Gebruikers van psychedelische drugs hebben door de tijd heen hun ervaring als geestverruimend beschreven. Het zal voor hen een verrassing zijn om te horen dat psilocybine – de werkzame stof in paddo’s – eigenlijk de bloedtoevoer naar de hersenen vermindert, alsmede de verbindingen tussen belangrijke gedeeltes van de hersenen die de perceptie en cognitieve vaardigheden regelen.
Dezelfde gebieden kunnen overactief zijn bij mensen die depressief zijn, waardoor de drug een mogelijk medicijn kan zijn voor deze stoornis. Dit onderzoek meet als eerste de effecten van psilocybine door middel van fMRI, en dit is het eerste Britse experiment in jaren waarvan menselijke proefpersonen en een hallucinogene drug deel uitmaakten.
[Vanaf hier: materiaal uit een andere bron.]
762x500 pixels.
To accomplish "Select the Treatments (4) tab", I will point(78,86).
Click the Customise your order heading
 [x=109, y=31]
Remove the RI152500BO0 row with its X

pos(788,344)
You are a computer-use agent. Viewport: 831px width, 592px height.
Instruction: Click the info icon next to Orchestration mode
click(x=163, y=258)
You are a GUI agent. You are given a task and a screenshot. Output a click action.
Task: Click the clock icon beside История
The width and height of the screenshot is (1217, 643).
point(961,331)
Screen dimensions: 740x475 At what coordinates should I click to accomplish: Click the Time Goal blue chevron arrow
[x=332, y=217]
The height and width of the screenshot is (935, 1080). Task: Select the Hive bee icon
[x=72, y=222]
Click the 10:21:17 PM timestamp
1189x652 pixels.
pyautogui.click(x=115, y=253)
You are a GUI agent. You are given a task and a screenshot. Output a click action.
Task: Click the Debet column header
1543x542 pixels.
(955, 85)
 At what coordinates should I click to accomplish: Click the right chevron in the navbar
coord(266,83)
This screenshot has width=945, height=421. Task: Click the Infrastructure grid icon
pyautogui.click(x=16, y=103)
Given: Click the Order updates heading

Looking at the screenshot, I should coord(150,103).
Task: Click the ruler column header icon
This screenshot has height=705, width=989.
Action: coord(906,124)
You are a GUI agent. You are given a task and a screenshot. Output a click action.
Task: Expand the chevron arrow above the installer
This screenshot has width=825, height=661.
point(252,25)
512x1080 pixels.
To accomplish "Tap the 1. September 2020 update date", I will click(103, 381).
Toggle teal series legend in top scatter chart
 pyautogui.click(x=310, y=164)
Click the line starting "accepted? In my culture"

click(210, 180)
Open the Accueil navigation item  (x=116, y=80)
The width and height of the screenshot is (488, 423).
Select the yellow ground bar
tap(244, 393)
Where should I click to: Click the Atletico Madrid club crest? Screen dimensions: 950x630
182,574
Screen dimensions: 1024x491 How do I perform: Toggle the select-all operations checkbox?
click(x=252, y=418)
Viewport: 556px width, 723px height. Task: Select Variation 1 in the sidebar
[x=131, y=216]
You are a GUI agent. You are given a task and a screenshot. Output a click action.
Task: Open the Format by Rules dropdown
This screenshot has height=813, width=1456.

Robin Carhart-Harris van het Imperial College in Londen en zijn collega’s vonden dertig vrijwilligers die zich lieten injecteren met psilocybine en hun hersenen lieten scannen met fMRI.
Verminderde doorbloeding
Er was sprake van een verminderde doorbloeding in de gebieden van de hersenen die bekend staan als de thalamus, de ‘posterior cingulate’ en de prefrontale cortex. “De vermindering was verrassend. We dachten dat de ervaring zou leiden tot meer activiteit, maar dat idee is duidelijk te simplistisch,” zegt Carhart-Harris. “We zagen nergens een toename.”
Er waren ook minder connecties, zoals tussen de hippocampus en de posterior cingulate en de prefrontale cortex.
“Bij psilocybine zie je een verminderde ‘conversatie’ tussen de hippocampus en die delen van de cortex,” zegt Carhart-Harris. “Veranderingen qua functie in met name de posterior cingulate worden geassocieerd met een bewustzijnsverandering.”
Stemmingswisselingen
Psilocybine lijkt qua chemische structuur op serotonine – een hormoon dat van belang is bij het reguleren van je stemming – en daarom bindt de stof zich aan serotoninereceptoren van zenuwcellen in de hersenen. De drug heeft een mogelijk een therapeutisch potentieel omdat het serotoninesysteem in zenuwcellen ook een doelwit is van bestaande antidepressiva.
Een onderzoek van vorig jaar door Charles Grob aan de universiteit van Californië toonde aan dat mensen in de terminale fase van kanker aanzienlijk minder angstig en minder depressief waren na toediening van psilocybine.
Franz Vollenweider, die werkzaam is in een vergelijkbare branche in het Psychiatric University Hospital in Zurich, Zwitserland, zegt dat de onmiddellijke effecten van psilocybine niet zo belangrijk zijn als de effecten op de langere termijn. Dat komt doordat psilocybine zorgt voor een toename van genexpressie en signaaleiwitten die geassocieerd worden met het aanmaken van zenuwcellen en verbindingen, zegt hij: “We denken dat de antidepressieve werking van psilocybine te wijten kan zijn aan een toename van factoren die neuroplasticiteit op de lange termijn activeren.”
Carhart-Harris heeft zijn werk vorige week gepresenteerd op de Breaking Convention conference aan de Universiteit van Kent in Canterbury (GB).